**Page text**
☆ ☆ ☆ ☆

Indexing to the Entries array is through the unmodifed syscall number, and each value in this array contains both the number of arguments of the syscall and an RVA to the handler function, in a packed way:

struct _PS_SYSCALL_PROVIDER_SERVICE_ENTRY {
union {
  DWORD serviceEntry;
  struct {
    DWORD ArgsCount : 4;
    DWORD IsGenericFlag : 1;
    DWORD FunctionRVA : 27;
    };
  };
}

The RVA is relative to the DriverBaseAddress in the ServiceDescriptorGroup struct. Specific branches are taken if the RVA is 0 or 1. In case of RVA==0 the dispatcher returns and continues to the original syscall handler, and in the case of RVA==1 then the kernel raises an exeception.

The first four bits are the argument count, and the fifth bit is used as a flag to pick to correct dispatcher function. It that bit is set, PspSyscallProviderServiceDispatchGeneric is called and otherwise PspSyscallProviderServiceDispatch is called. I call it the "NonGeneric" callback. PspSyscallProviderServiceDispatchGeneric calls the default callback that was chosen in registration for all syscalls. More on that later.

☆ ☆ ☆ ☆

**Available data**
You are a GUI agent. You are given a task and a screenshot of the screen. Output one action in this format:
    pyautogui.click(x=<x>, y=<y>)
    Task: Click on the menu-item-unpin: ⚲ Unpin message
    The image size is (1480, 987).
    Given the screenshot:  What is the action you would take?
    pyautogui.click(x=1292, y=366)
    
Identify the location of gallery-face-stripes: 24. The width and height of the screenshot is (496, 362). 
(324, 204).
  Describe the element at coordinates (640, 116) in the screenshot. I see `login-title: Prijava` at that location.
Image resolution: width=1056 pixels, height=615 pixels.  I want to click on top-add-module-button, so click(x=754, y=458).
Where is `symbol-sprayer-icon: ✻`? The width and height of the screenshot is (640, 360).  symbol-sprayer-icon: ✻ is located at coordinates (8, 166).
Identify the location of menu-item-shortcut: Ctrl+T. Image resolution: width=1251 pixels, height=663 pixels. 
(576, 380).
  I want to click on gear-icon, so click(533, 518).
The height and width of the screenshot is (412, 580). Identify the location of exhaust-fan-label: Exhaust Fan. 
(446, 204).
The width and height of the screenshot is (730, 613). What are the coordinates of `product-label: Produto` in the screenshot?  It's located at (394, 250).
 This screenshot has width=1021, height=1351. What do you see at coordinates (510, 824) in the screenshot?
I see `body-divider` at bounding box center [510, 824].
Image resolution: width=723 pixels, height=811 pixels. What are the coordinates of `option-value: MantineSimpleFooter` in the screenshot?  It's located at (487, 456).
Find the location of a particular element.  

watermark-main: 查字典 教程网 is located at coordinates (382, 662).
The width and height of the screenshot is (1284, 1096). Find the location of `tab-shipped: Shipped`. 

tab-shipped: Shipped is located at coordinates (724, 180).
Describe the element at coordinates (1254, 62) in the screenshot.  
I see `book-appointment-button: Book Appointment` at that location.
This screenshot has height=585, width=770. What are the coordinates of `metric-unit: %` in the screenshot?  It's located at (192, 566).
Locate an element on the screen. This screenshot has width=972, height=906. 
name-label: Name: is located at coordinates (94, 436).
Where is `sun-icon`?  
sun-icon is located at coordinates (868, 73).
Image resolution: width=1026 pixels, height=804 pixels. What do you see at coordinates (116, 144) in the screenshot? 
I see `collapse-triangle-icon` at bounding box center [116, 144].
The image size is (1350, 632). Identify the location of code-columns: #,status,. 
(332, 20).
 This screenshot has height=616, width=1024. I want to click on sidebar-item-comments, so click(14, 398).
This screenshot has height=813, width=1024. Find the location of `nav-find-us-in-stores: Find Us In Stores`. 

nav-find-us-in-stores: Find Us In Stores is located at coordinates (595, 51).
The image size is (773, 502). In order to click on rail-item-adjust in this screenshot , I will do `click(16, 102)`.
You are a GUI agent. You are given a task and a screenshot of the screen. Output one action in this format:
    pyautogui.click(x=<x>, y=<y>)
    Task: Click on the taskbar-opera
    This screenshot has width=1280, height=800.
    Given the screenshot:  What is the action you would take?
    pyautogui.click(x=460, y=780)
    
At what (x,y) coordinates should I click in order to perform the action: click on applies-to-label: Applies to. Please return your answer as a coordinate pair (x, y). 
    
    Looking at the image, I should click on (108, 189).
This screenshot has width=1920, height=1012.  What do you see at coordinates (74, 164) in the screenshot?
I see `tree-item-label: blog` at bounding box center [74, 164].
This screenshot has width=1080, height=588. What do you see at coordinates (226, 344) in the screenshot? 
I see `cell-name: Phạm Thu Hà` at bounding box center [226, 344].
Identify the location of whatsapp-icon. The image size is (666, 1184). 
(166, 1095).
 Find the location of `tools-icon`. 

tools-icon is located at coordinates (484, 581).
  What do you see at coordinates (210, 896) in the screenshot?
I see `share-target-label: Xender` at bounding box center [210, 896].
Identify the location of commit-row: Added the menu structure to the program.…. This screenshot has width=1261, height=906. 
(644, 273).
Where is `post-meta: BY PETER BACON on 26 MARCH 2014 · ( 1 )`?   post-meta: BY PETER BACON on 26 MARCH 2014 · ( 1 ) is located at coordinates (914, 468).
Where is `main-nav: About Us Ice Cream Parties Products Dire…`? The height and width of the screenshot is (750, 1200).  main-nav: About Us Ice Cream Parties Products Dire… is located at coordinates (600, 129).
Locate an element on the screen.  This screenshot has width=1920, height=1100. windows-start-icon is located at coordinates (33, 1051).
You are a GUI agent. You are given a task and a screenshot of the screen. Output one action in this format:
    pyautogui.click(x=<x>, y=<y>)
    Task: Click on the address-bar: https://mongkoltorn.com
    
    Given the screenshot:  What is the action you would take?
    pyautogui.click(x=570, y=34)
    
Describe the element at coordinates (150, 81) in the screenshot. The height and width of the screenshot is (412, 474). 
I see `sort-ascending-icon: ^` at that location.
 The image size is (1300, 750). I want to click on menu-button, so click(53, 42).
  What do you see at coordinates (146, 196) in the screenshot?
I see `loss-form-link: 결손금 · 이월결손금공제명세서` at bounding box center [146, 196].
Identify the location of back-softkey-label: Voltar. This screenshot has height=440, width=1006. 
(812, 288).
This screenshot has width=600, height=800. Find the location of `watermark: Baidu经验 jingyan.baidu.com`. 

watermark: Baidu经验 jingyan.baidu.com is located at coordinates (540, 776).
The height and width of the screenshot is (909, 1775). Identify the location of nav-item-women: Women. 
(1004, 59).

☆ ☆ ☆ ☆

**Exercise directions**
Please reproduce the syscall dispatch text above from "Indexing to the" to "raises an exeception.", word for word.

**Output**
Indexing to the Entries array is through the unmodifed syscall number, and each value in this array contains both the number of arguments of the syscall and an RVA to the handler function, in a packed way:

struct _PS_SYSCALL_PROVIDER_SERVICE_ENTRY {
union {
  DWORD serviceEntry;
  struct {
    DWORD ArgsCount : 4;
    DWORD IsGenericFlag : 1;
    DWORD FunctionRVA : 27;
    };
  };
}

The RVA is relative to the DriverBaseAddress in the ServiceDescriptorGroup struct. Specific branches are taken if the RVA is 0 or 1. In case of RVA==0 the dispatcher returns and continues to the original syscall handler, and in the case of RVA==1 then the kernel raises an exeception.